All through, Hunter has been interweaving sections describing events linking the Whitmore and Inglewood in the 1870s. Indeed, the novel opens with a visit a few of the inmates – Leeson, Herschel, and a mysterious female referred to as ‘N’ – pay to George Farrington’s manor house, documented by a chiding letter he sent to the caretakers. The peek into a Victorian asylum is eye-opening; some of the patients sound distressingly normal, like “Eliza Woodward, 22,” whose symptomatic activities include: “Disobeys her father. Invents mischief…Will go out without a bonnet…Has fits of laughing, crying and kissing people.”
There are other historical connections. For instance, Edmund Chester, the museum founder, makes a brief appearance, and his wife Charlotte is having an affair with Farrington’s brother, Norvill. Norvill gets caught up in a shooting accident involving one of the asylum inmates, and the one witness, ‘N,’ a servant girl, is sent away to secure a cover-up. This all happens very near to the grotto where Lily Eliot disappears a century or so later. As Jane continues her research into what happened at the Whitmore, using her false name to gain access to Inglewood and taking up with Blake, a 19-year-old builder, she circles closer to answers about what happened in the 1870s, but no nearer to an understanding of her own loss.
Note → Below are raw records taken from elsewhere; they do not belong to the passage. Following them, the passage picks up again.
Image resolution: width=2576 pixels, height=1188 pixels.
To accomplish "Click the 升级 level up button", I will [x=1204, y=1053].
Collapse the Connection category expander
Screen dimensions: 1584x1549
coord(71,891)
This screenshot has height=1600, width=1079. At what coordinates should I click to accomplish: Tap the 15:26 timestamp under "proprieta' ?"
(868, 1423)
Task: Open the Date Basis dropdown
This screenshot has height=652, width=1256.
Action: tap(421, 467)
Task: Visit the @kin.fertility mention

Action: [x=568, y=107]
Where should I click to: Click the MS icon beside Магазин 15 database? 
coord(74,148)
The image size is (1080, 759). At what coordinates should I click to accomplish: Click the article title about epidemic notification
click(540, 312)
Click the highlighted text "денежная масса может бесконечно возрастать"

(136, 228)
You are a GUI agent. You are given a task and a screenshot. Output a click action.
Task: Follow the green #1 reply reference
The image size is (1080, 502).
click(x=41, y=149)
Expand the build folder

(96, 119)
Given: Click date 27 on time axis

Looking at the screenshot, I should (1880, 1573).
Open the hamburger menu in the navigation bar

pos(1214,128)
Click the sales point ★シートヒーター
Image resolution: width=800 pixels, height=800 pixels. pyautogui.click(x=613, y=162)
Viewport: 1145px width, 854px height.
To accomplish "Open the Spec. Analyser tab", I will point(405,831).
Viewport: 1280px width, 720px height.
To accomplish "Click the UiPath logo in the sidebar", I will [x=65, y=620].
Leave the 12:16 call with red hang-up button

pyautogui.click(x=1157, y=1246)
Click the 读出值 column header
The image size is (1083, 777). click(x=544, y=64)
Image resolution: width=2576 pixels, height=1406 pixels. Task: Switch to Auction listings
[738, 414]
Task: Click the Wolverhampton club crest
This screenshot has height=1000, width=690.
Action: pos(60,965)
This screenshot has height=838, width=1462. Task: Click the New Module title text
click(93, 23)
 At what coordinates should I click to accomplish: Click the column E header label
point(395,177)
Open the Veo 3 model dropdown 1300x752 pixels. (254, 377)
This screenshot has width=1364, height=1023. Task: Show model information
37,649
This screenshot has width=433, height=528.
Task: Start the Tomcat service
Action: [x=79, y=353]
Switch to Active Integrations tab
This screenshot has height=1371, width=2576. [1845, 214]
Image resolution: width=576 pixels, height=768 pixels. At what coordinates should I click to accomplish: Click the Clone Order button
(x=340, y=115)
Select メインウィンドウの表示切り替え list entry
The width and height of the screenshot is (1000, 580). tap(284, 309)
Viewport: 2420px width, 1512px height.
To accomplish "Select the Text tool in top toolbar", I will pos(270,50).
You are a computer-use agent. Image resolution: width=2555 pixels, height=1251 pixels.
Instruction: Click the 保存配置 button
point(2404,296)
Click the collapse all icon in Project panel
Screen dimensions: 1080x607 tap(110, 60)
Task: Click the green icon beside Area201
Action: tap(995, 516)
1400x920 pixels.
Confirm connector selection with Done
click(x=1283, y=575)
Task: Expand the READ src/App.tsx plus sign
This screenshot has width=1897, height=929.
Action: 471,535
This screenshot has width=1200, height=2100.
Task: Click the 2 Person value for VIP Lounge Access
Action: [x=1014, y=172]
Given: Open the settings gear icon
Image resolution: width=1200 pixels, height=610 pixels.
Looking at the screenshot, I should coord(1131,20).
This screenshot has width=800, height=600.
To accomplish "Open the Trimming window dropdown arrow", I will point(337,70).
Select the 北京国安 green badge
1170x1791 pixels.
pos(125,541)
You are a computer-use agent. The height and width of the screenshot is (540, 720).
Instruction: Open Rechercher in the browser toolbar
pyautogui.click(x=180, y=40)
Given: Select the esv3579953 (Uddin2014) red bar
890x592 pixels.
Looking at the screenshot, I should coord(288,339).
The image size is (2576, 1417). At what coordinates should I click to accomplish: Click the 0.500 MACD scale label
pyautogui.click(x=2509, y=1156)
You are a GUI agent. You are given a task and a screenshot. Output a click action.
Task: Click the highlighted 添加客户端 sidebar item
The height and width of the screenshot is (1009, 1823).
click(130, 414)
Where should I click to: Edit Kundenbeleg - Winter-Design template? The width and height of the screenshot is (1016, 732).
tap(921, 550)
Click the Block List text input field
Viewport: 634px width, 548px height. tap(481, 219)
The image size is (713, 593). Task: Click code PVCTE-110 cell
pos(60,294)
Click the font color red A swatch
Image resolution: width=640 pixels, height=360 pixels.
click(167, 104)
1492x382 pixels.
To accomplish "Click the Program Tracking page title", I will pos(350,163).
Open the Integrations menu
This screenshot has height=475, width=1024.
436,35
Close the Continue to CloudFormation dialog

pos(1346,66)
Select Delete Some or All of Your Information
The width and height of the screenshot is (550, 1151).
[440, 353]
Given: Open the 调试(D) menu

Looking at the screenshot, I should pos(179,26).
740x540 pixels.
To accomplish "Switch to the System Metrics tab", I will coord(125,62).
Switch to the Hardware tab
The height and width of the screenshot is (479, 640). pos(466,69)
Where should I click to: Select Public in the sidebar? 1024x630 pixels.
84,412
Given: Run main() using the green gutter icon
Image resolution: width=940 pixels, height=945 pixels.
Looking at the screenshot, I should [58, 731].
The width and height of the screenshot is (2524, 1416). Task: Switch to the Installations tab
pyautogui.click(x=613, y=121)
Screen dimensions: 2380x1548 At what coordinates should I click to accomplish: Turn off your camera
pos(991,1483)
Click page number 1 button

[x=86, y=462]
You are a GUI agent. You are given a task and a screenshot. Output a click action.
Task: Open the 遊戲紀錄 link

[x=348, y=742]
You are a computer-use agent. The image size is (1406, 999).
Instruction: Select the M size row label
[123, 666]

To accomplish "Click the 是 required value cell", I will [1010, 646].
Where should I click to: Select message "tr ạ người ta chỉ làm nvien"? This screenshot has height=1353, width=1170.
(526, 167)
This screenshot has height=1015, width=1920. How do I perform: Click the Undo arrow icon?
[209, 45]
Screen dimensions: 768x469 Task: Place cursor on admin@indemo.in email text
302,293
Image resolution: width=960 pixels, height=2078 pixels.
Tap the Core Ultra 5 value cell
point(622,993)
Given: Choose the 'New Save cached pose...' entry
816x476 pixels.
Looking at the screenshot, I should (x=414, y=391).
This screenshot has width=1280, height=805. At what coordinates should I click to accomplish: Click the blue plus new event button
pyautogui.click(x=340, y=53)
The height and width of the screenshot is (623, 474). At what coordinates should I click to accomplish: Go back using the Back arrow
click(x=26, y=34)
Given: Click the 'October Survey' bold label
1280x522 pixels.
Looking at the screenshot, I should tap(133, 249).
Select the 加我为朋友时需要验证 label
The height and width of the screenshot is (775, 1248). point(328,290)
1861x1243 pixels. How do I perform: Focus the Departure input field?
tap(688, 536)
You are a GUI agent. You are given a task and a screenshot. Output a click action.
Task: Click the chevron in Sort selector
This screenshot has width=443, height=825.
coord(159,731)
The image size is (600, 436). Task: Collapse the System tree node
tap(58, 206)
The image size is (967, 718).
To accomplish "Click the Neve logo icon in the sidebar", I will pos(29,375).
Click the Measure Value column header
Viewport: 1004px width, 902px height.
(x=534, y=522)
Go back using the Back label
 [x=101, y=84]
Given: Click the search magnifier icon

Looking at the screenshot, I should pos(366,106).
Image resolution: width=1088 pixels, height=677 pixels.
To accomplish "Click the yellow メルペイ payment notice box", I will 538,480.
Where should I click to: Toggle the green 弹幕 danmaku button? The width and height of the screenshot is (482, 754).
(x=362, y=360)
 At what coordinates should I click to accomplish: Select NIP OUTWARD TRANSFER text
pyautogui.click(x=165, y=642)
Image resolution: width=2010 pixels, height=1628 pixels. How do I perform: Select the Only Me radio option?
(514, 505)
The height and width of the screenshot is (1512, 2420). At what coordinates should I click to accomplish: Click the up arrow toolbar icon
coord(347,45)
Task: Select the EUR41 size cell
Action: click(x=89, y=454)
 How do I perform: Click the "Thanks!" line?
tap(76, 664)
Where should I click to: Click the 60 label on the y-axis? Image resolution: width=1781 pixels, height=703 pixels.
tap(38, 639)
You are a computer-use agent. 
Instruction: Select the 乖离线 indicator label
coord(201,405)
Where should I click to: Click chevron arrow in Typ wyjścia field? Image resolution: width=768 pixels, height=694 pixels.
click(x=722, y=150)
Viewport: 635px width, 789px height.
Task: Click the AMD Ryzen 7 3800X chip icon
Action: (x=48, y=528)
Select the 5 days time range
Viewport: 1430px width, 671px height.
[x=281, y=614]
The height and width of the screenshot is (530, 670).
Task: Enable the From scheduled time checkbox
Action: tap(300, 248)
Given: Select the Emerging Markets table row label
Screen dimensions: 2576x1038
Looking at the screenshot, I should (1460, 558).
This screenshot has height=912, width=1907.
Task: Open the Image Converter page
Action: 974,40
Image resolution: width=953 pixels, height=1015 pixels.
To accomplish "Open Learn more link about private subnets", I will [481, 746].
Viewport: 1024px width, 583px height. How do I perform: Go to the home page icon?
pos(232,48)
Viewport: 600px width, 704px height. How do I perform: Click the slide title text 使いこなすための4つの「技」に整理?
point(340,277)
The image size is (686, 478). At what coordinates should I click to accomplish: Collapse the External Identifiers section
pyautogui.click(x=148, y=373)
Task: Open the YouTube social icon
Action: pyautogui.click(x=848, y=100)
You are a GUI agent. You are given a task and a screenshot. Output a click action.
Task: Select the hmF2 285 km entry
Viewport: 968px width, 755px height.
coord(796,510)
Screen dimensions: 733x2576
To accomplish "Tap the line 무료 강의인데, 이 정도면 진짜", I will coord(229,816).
The historical encounter that inspired the novel is based on a real event: inmates from Witley Hospital, where poet John Clare was a patient, turned up at Alfred Tennyson’s house in October 1877 (an element of The Quickening Maze). Around the poles of two girls’ disappearances some 100 years apart, the novel explores loss and the sometimes treacherous workings of memory. The problem is that the novel never really goes anywhere or makes any great revelations. We learn who N is but it doesn’t seem to matter; we get the full story about Lily’s disappearance but that doesn’t seem to explain Jane any better. There is no resolution to the William Eliot debacle, and consequently no clue to how Jane will go on with her life.
Also problematic is that the novel is narrated in the first-person plural, a perspective I often enjoy but here found distracting. “Memory being what it is, we sometimes remember backwards, or sideways, or inside out,” remark the Whitmore ghosts, known by their identities in life, such as “the theologian,” “the idiot,” “the girl,” and so on. They bicker among themselves and report their observations on Jane’s behavior. In some caves in the French Dordogne, a guide said to Jane, “You were surrounded this whole time” by bison cave paintings, and the same is true for the spirits. Though there is something deliciously creepy about that statement, the overall effect of the point-of-view is to create distance from Jane.
I would have liked more scenes to be set at the Chester Museum, or in the archives in Yorkshire. Byatt’s Possession masterfully links past and present, but Hunter doesn’t quite get the balance right here. There is far too much detail about the Victorian locations, most of it superfluous to the storyline, and the lack of resolution in the present-day plot is frustrating. It’s the Canadian author’s second novel, but this felt to me very much like a debut, with the first-person plural narration marking a consciously ‘literary’ tactic that backfires. Still, for a lover of all things Victorian, it is pleasant to spend a bit of time in 1870s Yorkshire.
The World Before Us releases in the U.S. on March 31st. With thanks to Hogarth Press for allowing me early access to the novel via Edelweiss.